Contractor, President Held in Contempt for Failing to Pay $412,000 Fines

Appellate court rules company president could be held liable for the full amount of OSHA penalties, plus a daily fine if not fully paid within 30 days

U.S. Department of Labor
Bill Oxford R2 Esy7 Rxb4 M Unsplash
Photo by Bill Oxford on Unsplash

The U.S. Court of Appeals for the Third Circuit has found Altor Inc. -- a construction company based in Washington Township, N.J. --  and its president Vasilio Saites in contempt of court for failing to pay $412,000 in penalties assessed by the U.S. Department of Labor’s Occupational Safety and Health Administration (OSHA). OSHA had cited Altor for numerous safety violations, including multiple willful violations of OSHA’s fall protection standards. The court previously ordered Altor and Saites to pay the fine after the Occupational Safety and Health Review Commission (OSHRC) affirmed the violations.

The court’s July 25, 2019, contempt judgment specifies that Saites is liable for the full amount of the penalty if Altor does not pay. If Altor and Saites do not fully pay within 30 days or show the court why they cannot do so, the Secretary of Labor is to propose a daily penalty for the court to assess.

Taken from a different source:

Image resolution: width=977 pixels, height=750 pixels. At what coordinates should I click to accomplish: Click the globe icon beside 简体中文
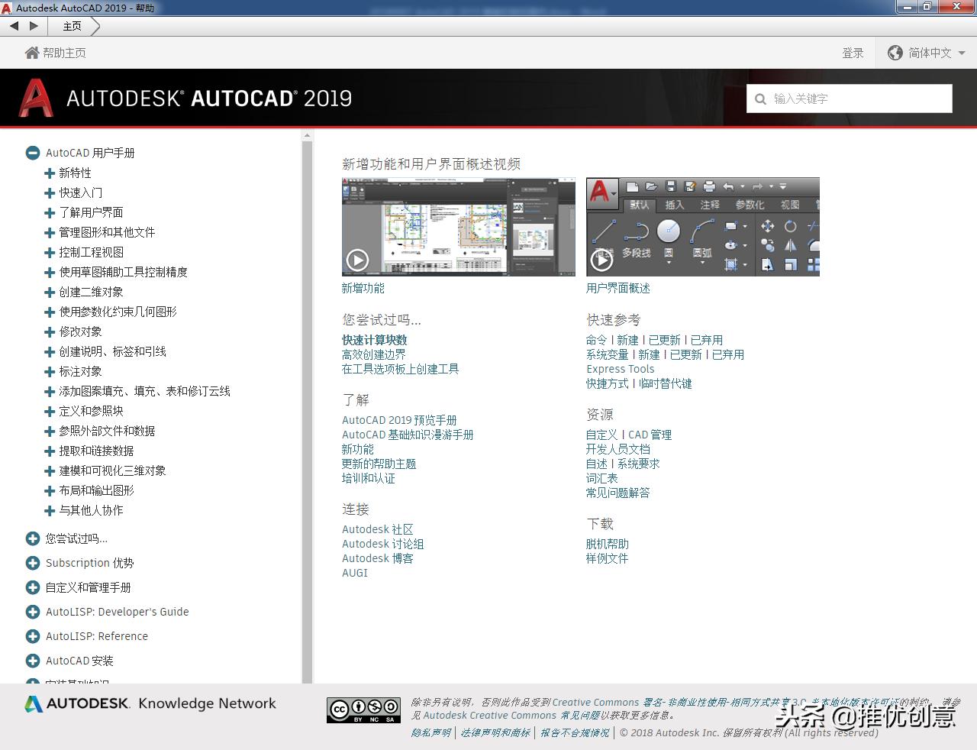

“The U.S. Department of Labor will use all appropriate and available legal tools to ensure that employers are held accountable for their obligations under the Occupational Safety and Health Act to help ensure that workplaces are safe and employers who violate the law do not gain an unfair economic advantage over law-abiding competitors,” said Solicitor of Labor Kate S. O’Scannlain.

The court’s ruling is the result of lengthy litigation by the Department’s Office of the Solicitor including multiple hearings before the OSHRC and the court of appeals to affirm Altor’s violations of OSHA’s safety requirements and remedy the company’s longstanding refusal to pay the associated penalties. Altor and Saites argued that the company did not possess sufficient assets to pay the penalties. However, the court used Altor’s bank records to determine it could have made “at least relatively modest” payments but never attempted to negotiate a reduced sum or payment plan.

John K. Baker, a legal counsel with White and Williams LLP, believes the Third Court opinion should serve as a warning not only to employers, but to their corporate officers and the personal liability they might face. He warns that the ruling should serve to “encourage businesses to provide a strong and comprehensive response at the early stages of an OSHA investigation to minimize the risks of runaway penalties and personal liability.”